Since the advent of reasoning-based large language models, many have found great success from distilling reasoning capabilities into student models. However, much of the progress on distilling reasoning models remains locked. To address this, we construct a superior supervised fine-tuning (SFT) dataset that we use to achieve state-of-the-art coding capability results in models of various sizes.

Dataset Construction and Refinement#

Coding Questions Collection#

To construct OPENCODEREASONING, we gathered questions from TACO, APPS, CodeContests, and CodeForces from the OpenR1 project. We performed exact-match deduplication, resulting in 28,904 distinct questions across a range of difficulties.

../_images/open-code-reason1.png

Solution Code Generation#

In this step, we generate multiple solutions per question using the DeepSeek-R1. We primarily generate solutions in Python programming language. All solutions are sampled via Nucleus Sampling, using temperature 0.6, top-p 0.95, and explicitly injecting <think> tag to force the model to generate reasoning traces. We use SGLang for R1 generations with a maximum output sequence length of 16k tokens.

Post-Processing for Refinement#

  1. Verify whether the solution includes reasoning traces enclosed within <think> and </think> tags.

  2. Verify the presence of a code block within the solution segments.

  3. Filter out responses where the generated reasoning traces contain code blocks.

  4. Verify the syntactic correctness of the solution code blocks by parsing them using Tree Sitter.
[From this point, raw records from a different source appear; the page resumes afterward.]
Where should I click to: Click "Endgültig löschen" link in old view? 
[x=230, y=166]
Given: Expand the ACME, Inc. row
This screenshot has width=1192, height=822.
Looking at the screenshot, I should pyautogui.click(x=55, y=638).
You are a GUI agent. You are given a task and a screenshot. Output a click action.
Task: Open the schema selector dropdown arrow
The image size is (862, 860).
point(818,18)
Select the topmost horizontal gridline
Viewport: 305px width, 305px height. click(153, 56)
Scaling Up Data in Stages#

We find that while reasoning ability itself may be induced with a minute amount of data, to achieve state-of-the-art results on coding benchmarks, large datasets are necessary. The most significant gains in benchmark scores were observed by simply increasing the number of unique, varied, and difficult questions.
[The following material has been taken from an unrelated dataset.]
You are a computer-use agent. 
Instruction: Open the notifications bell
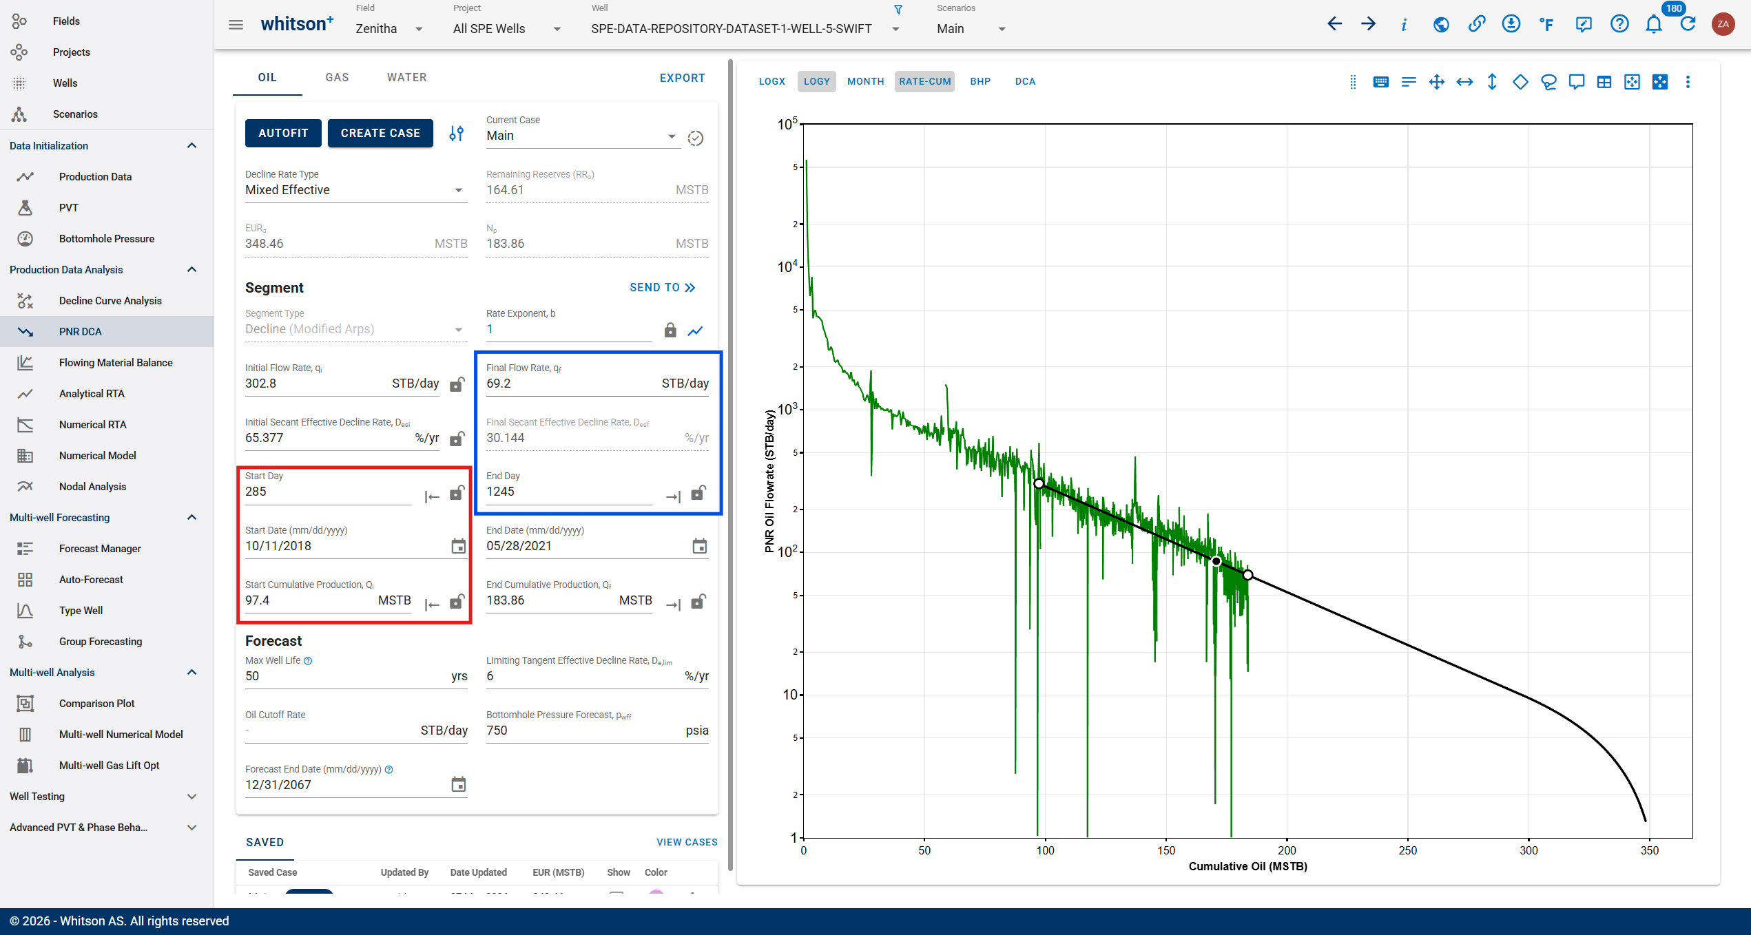tap(1654, 25)
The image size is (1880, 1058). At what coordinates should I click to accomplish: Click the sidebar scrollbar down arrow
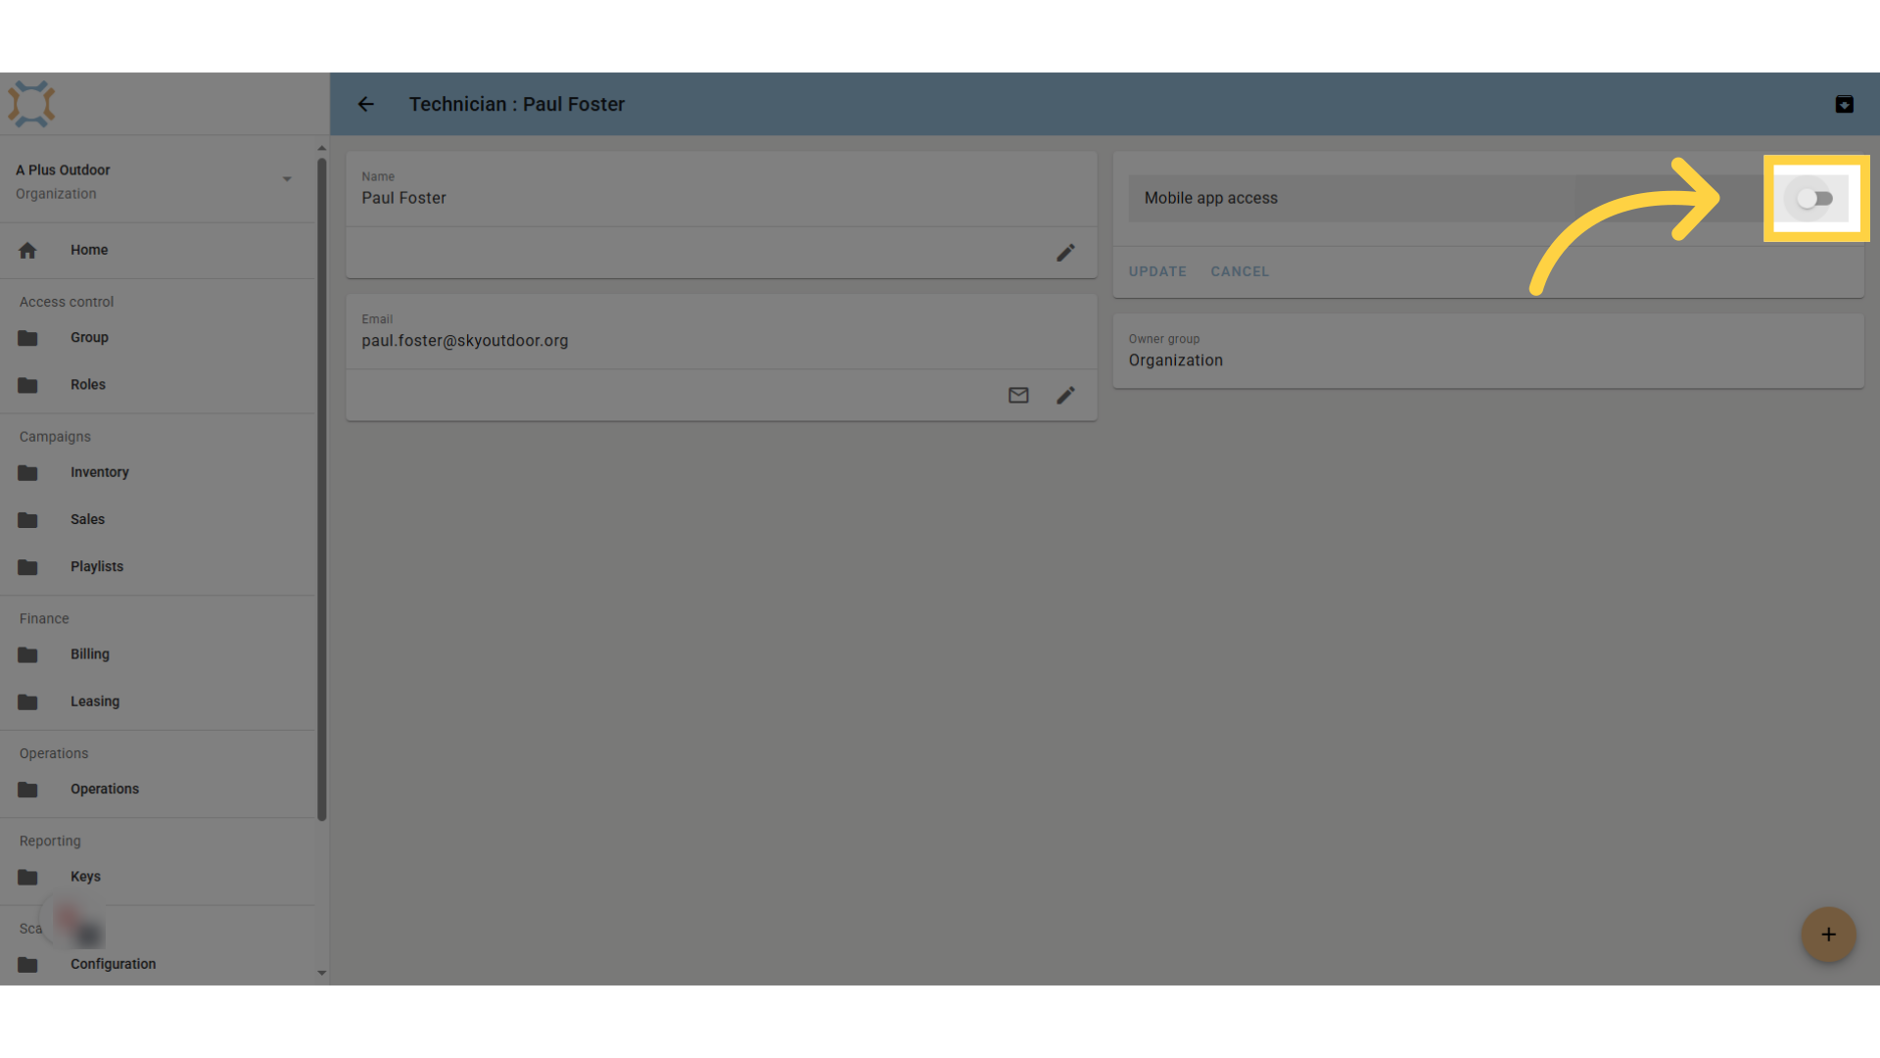[x=321, y=973]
../_images/open-code-reason2.png

Main Evaluation#

../_images/open-code-reason3.png

Ablation and Analyses#

Ablation: Filtering by Code Execution#

We fine-tuned Qwen-2.5-14B-Instruct using three subsamples:

  1. the full subsample of 445k instances;

  2. selecting all instances that pass unit-tests (151k instances);

  3. selecting an equal number of samples as in (2) that fail all tests.
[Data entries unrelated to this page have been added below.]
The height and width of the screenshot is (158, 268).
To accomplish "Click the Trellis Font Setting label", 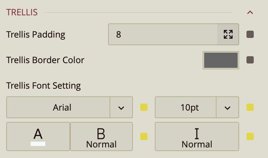I will (43, 86).
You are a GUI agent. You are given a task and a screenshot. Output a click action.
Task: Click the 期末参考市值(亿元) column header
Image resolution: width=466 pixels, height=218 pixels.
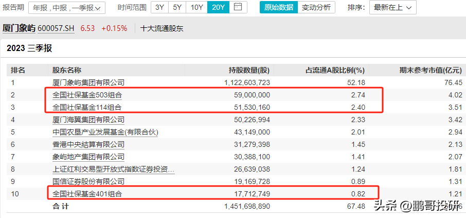click(431, 70)
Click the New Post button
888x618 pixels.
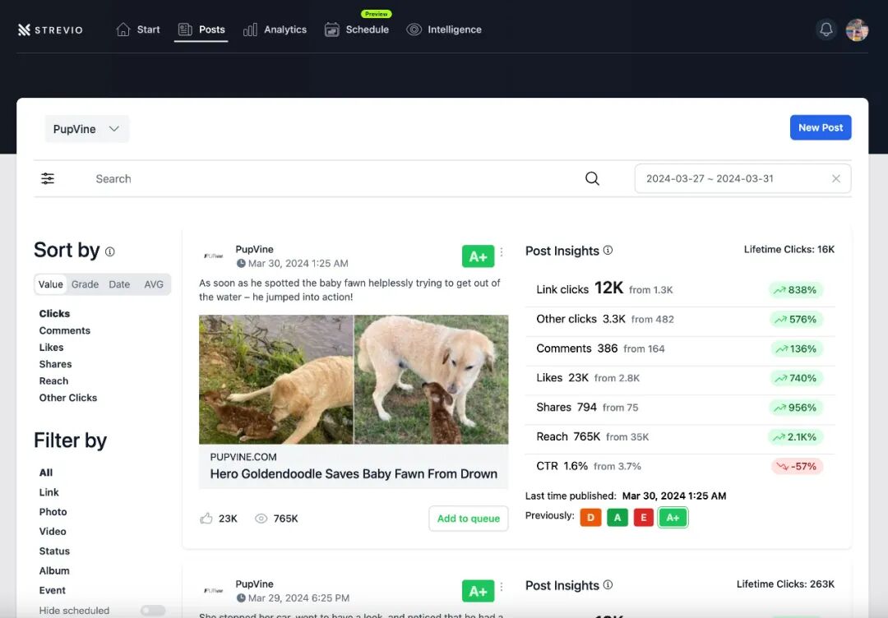(820, 127)
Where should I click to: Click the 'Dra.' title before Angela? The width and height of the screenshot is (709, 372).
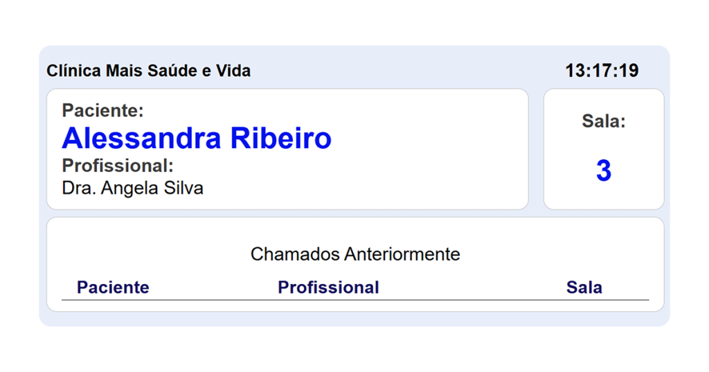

Surprisingly, we observed that fine-tuning on incorrect solutions results in higher accuracy than on correct solutions.

../_images/open-code-reason4.png

Investigating further, we identified that incorrect solutions span questions that are more challenging than the ones associated with the correct solutions.

../_images/open-code-reason5.png

Ablation: Inclusion of C++ Solutions#

The inclusion of C++ solutions has no positive impact on Python benchmark performance, but does significantly improve the accuracy on the C++ benchmark.